(Collected data)
•••••

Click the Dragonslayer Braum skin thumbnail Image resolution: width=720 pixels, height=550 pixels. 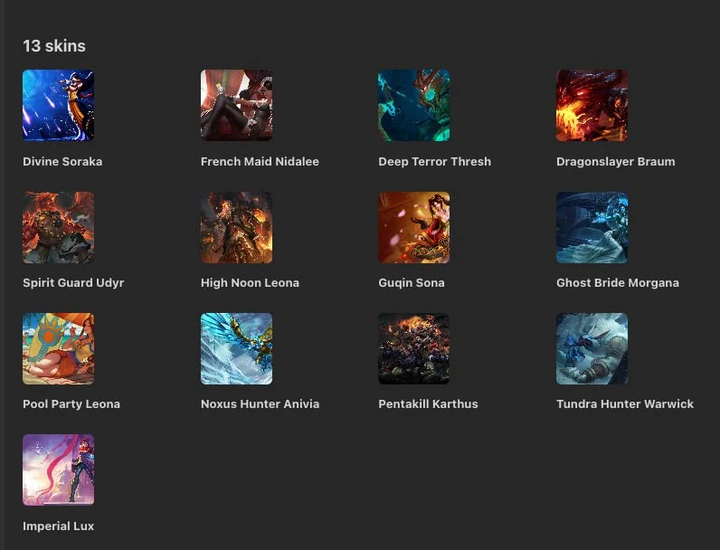coord(592,105)
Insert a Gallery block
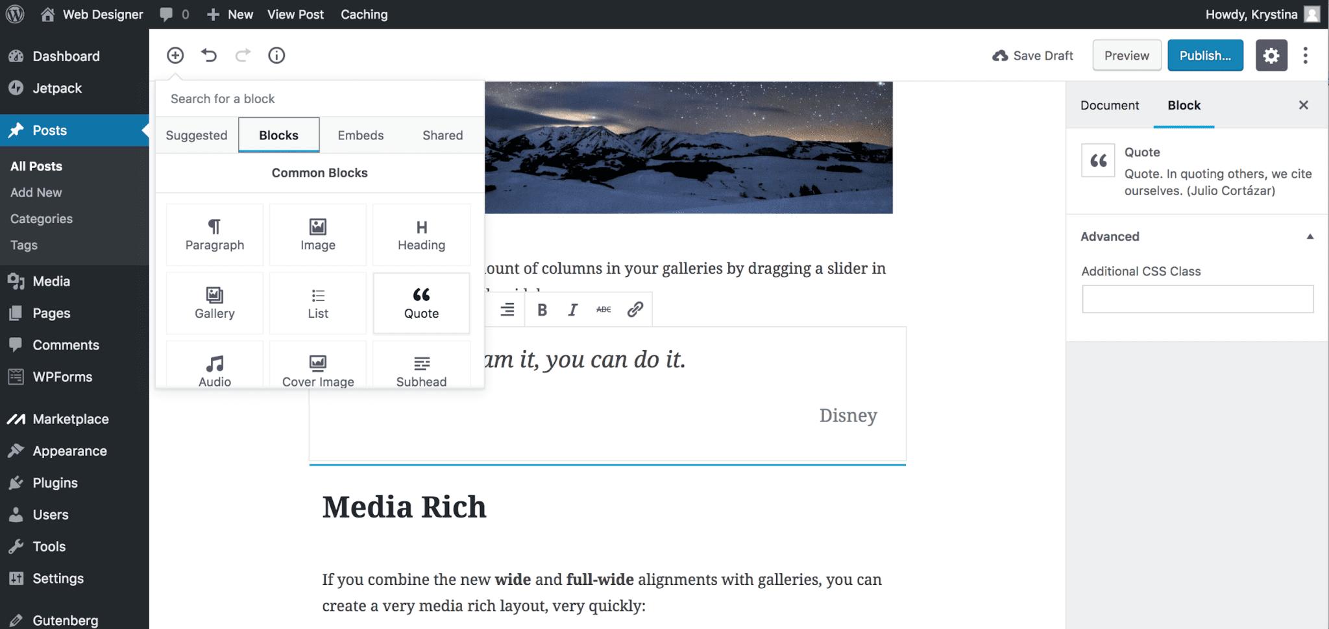 pos(215,303)
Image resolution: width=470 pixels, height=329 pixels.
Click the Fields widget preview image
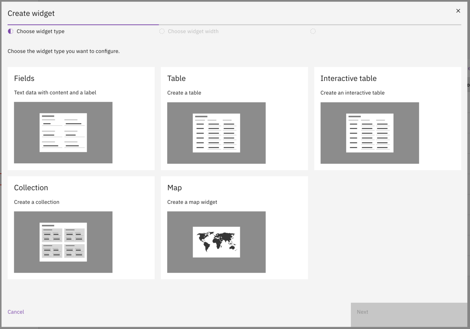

•••••

» **WHAT IS REQUIRED**
When you come to the line containing "Image resolution: width=470" in the records above, repeat that line and all lines after it exactly, but not the pictures.

» **WRITTEN RESPONSE**
Image resolution: width=470 pixels, height=329 pixels.
Click the Fields widget preview image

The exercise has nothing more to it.